What to produce: Could you continue the travel account below about a day at the London flower show, picking up after its last sentence?

Page excerpt:

──────

The Chelsea Flower Shower is an iconic London event. In planning the trip to London we had timed it so that we could include the show in our schedule. To ensure tickets they had been booked before last Christmas. The Watts had arrived from Australia as planned and we set off together for the great event, having moved lodgings to Belgravia Hotel a couple of kilometres away from Nell Gwynn House.
On the way we stopped for breakfast at Partridges, grocers to the Queen (she probably has a few grocers). It had also been decided to get some fresh bread, cheese and ham to take along for lunch. It was an impressive grocer, more like a big deli with plenty of fresh meats, cheeses, breads, biscuits etc. Various Royal souvenirs, BUT NO ARCHIE MUGS! Nice breakfast and location along the street that led to the show. Many of the shops decked out with floral exhibits in doorways and windows. One of the terrace houses along the way had a shark in its front ‘yard’. Thinking back this was probably a warning to passers-by of the ‘sharks’ at the flower show. Food and beverage prices were elevated to say the least, of which we had forewarning.
Despite opening the gates at 8am there were still streams of people queuing when we arrived around 10am, thinned out a little as we moved past the first displays. It is hard to describe the seemingly never ending and impressive mini gardens, flower arrangements and marketing stands of all the hangers on in the gardening industry. Dwarfs the annual Floriade in Canberra.

──────

Supplied information:
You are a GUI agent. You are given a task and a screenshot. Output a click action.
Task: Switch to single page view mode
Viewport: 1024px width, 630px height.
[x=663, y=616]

──────

Result below:
The only exhibit having a queue was that of Princess Catherine (Kate as she goes by), it was called ‘Back to Nature’. It was a 40 minute wait in the queue we were told. Too long. We went back a couple of hours later and it was longer. The installation had been well publicised in the papers and TV. Promoting kids getting back outside into the fields, tree houses etc. Prince Phillip wasn’t around but one could imagine him getting in the act, being ‘confused’ and making an aside or two about the name ‘Back to Nature”!
The Show is held in the grounds of the Royal Hospital Chelsea. As I have since discovered it is not a ‘hospital’ in today’s sense of the word. Rather it is a retirement and nursing home for veterans of the British Army and is run as an independent charity. It was founded in 1682 and parts of the buildings date to 1609. Residents are called ‘pensioners’. 2019 is the 75th anniversary of the D-Day landings in Normandy and on the day of our visit a special ceremony was held to mark the occasion and open a commemorative installation at the Show. There were a number of D-Day veterans on hand, well into their 90s and some quite fit and talkative about those days. It is planned to move the installation to the Normandy beaches in France later in the year.
Over our lunch of ham and cheese we enjoyed a glass of gin spritzer. We each had a different flavour; rhubarb, strawberry, elderberry and honey. Also met the owner who championed the merits of his gins over all others. His were made from real fruits and his own honey, not essences like the other competitors! And later in the day a refreshing glass of the Shows traditional Pimms and lemonade as we rested our feet before heading off back to the hotel.
An eye opening day to the world of flowers and design.
We now head to Stratford-Upon-Avon for some Shakespeare.